_ОТРЫВОК_.
========

Непопулярность предпринимавшихся мер, особенно в идеологии, — Сталин превосходно отдавал себе в ней отчет. В этом Борис Подцероб был уверен.
«Вы знаете историю отставок Иосифа Виссарионовича?» — «Отставок?» — «Значит, нет. А ведь он пользовался ими с февраля 19-го года. Шесть было до 27-го года — они вас вряд ли заинтересуют. Седьмая, для всех совершенно неожиданная, — в 52-м, на пленуме, состоявшемся после XIX съезда.
Сталин тогда выступил, сказал, что стар, устал и физически не может совмещать три должности: Председателя Совета Министров СССР, руководить заседаниями Политбюро и в качестве Генерального секретаря вести заседания Секретариата ЦК. Вот от этой последней должности и просил его избавить».
«Только от этой?» — «Только. Все члены ЦК категорически восстали. Отказались его отпустить. Потом пошли слухи, что так Иосиф Виссарионович хотел проверить своих соратников — не зарились ли на эту должность Молотов и Микоян». — «Не зарились?» — «Против голосовали единогласно».
«А через год его не стало». — «Через год. Хотя по-настоящему жалоб на состояние здоровья не было… Никаких».
Восстание в Берлине. Сразу после ЕГО смерти. Газеты молчали. Почему? Потому что слишком долго и упорно твердили: возрожденная для новой жизни страна, освобожденный от гитлеровского ига благодарный народ. Но была огромная оккупационная армия: слухи не могли не доходить. Немцы не хотели коммунизма. И на Старой площади кое-кто считал, что коммунизм им не следовало навязывать. Мнения членов Политбюро разделились. Со временем станут известны и конкретные имена.

========

_ЗАДАНИЯ К УПРАЖНЕНИЮ_.
(a) Извлеките из отрывка дословно фрагмент от слов «Непопулярность предпринимавшихся мер, особенно» до слов «после XIX съезда.».
(b) Абзац отрывка, который начинается словами «Сталин тогда выступил», перескажите кратко в виде списка, сохранив основные факты.
(c) С какого времени Сталин, согласно отрывку, пользовался отставками?
Эти записи взяты из другого источника.

(Строки данных для указания)
========

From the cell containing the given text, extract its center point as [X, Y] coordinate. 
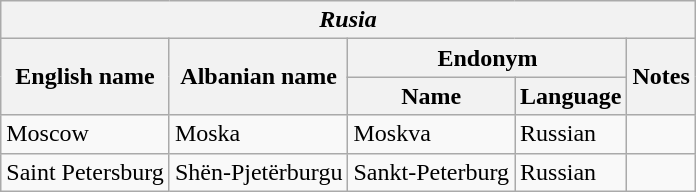
Moska [258, 134]
Shën-Pjetërburgu [258, 172]
Moscow [86, 134]
Language [571, 96]
Moskva [432, 134]
English name [86, 77]
Name [432, 96]
Albanian name [258, 77]
Endonym [488, 58]
Saint Petersburg [86, 172]
Rusia [348, 20]
Notes [661, 77]
Sankt-Peterburg [432, 172]
Search for the cell housing the specified text and yield its [x, y] center coordinate. 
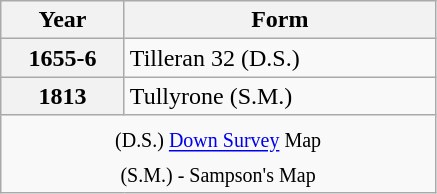
Tullyrone (S.M.) [280, 96]
Year [63, 20]
1813 [63, 96]
(D.S.) Down Survey Map(S.M.) - Sampson's Map [218, 154]
Tilleran 32 (D.S.) [280, 58]
Form [280, 20]
1655-6 [63, 58]
Identify which cell holds the provided text, then report its [x, y] central coordinate. 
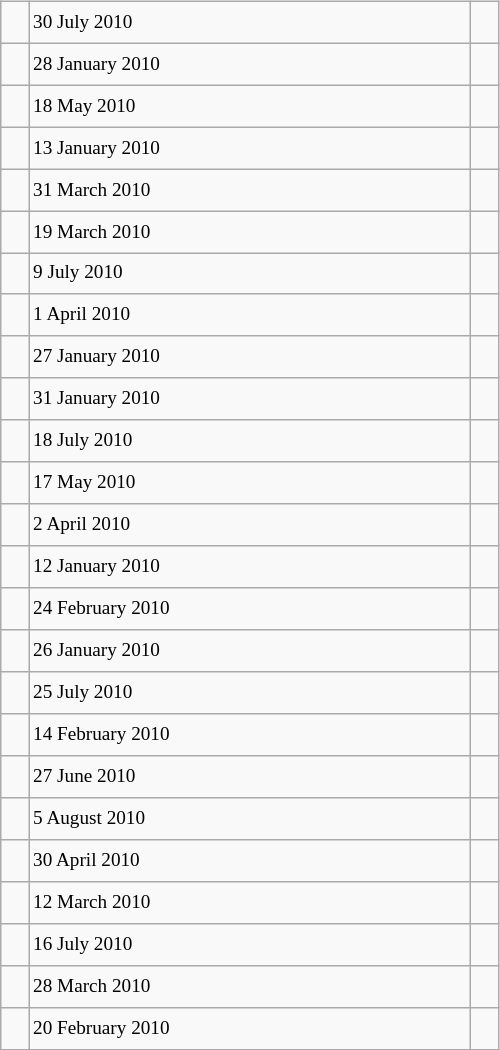
18 May 2010 [249, 106]
2 April 2010 [249, 525]
30 July 2010 [249, 22]
31 March 2010 [249, 190]
14 February 2010 [249, 735]
28 March 2010 [249, 986]
18 July 2010 [249, 441]
26 January 2010 [249, 651]
19 March 2010 [249, 232]
1 April 2010 [249, 315]
12 March 2010 [249, 902]
20 February 2010 [249, 1028]
17 May 2010 [249, 483]
16 July 2010 [249, 944]
27 January 2010 [249, 357]
31 January 2010 [249, 399]
9 July 2010 [249, 274]
24 February 2010 [249, 609]
30 April 2010 [249, 861]
28 January 2010 [249, 64]
13 January 2010 [249, 148]
27 June 2010 [249, 777]
12 January 2010 [249, 567]
5 August 2010 [249, 819]
25 July 2010 [249, 693]
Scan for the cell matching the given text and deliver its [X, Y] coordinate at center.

========

_ВЫПОЛНЕННЫЕ ЗАДАНИЯ_.
(a)
Непопулярность предпринимавшихся мер, особенно в идеологии, — Сталин превосходно отдавал себе в ней отчет. В этом Борис Подцероб был уверен.
«Вы знаете историю отставок Иосифа Виссарионовича?» — «Отставок?» — «Значит, нет. А ведь он пользовался ими с февраля 19-го года. Шесть было до 27-го года — они вас вряд ли заинтересуют. Седьмая, для всех совершенно неожиданная, — в 52-м, на пленуме, состоявшемся после XIX съезда.

(b)
- Сталин выступил и сказал, что стар, устал и физически не может совмещать три должности.
- Эти должности: Председатель Совета Министров СССР, руководство заседаниями Политбюро и ведение заседаний Секретариата ЦК в качестве Генерального секретаря.
- Он просил освободить его от последней из них.

(c) С февраля 19-го года.